Click here for 100 popular topical links to 1100 past gracEmails.

A gracEmail subscriber writes that her daughter is reading about Jesus feeding the multitude, and she wonders why he wanted to save the leftovers.
* * *
According to John's Gospel, Jesus ordered the disciples to collect the uneaten fragments (not crumbs or scraps) of flat-bread and fish to prevent wasting good food (John 6:12). Matthew's Gospel also suggests that Jesus hoped to impress the disciples with God's power, which they had just observed in action (Matt. 16:8-9). As they moved from person to person through the crowd, the disciples might have recalled other stories of God's special provisions of food. For example, there was the manna in the wilderness (Ex. 16). Perhaps they thought of Elijah's multiplication of a widow's oil and meal (1 Kings 17:7-16), and a similar miracle by Elisha (2 Kings 4:1-7).
But the Bible story most likely on their minds that day in the meadow, was the one in which Elisha feeds 100 men with 20 barley loaves and ears of grain, with "some" food left over (2 Kings 4:42-44). Just imagine what the Food Channel could do with these two scenarios! The episode opens, and the host gives Elisha four times more bread than Jesus gets. But before the program ends, Jesus uses his one-fourth as much bread to satisfy fifty times more men than Elisha does (don't even count the moms and toddlers). Then, as if that were not enough, Jesus' disciples recover a dozen bread baskets full of edible leftovers.
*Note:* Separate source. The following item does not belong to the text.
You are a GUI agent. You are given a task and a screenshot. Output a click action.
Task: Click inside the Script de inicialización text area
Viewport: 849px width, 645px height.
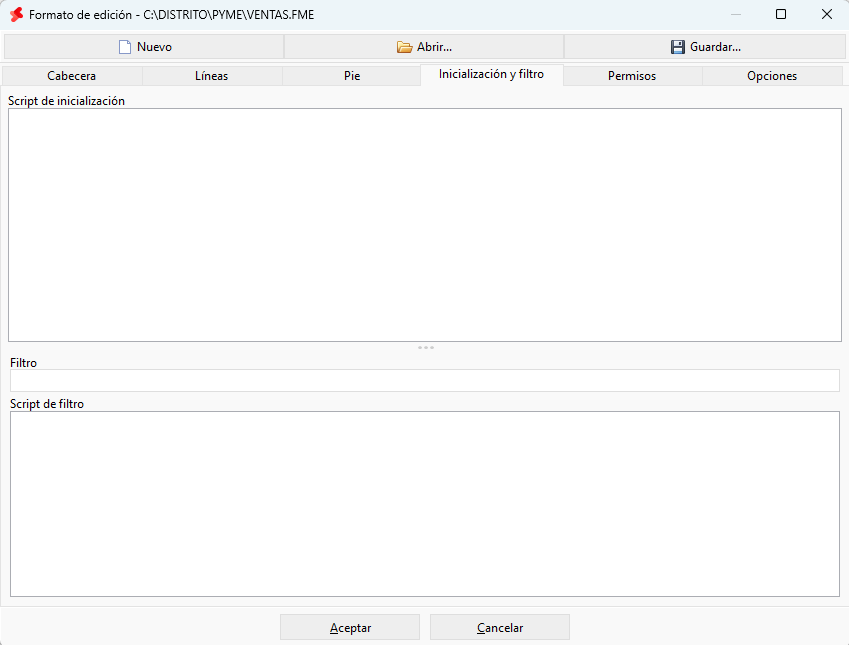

Unfortunately, after all this, the disciples still miss the lesson of the day (Mk. 6:51-52).
John alone follows this narrative with Jesus' discourse about himself as the "bread of life" -- the manna truly sent down from heaven. For John, Jesus' feeding the 5,000 is not only a miracle (a work of "power") and a wonder (an act that produces "awe"). It is also a sign (a deed with significance because it points to a deeper truth or reality). This gustatory gala on the grass "sign-ifies" who Jesus really is and what he is about. He is the incarnate Son of God who gives and sustains life, life "eternal" in longevity and in quality. Whoever, by faith, regularly feeds on Jesus has something far better than a take-home bag for another meal. Indeed, that person will never hunger or thirst again (John 6:34-35).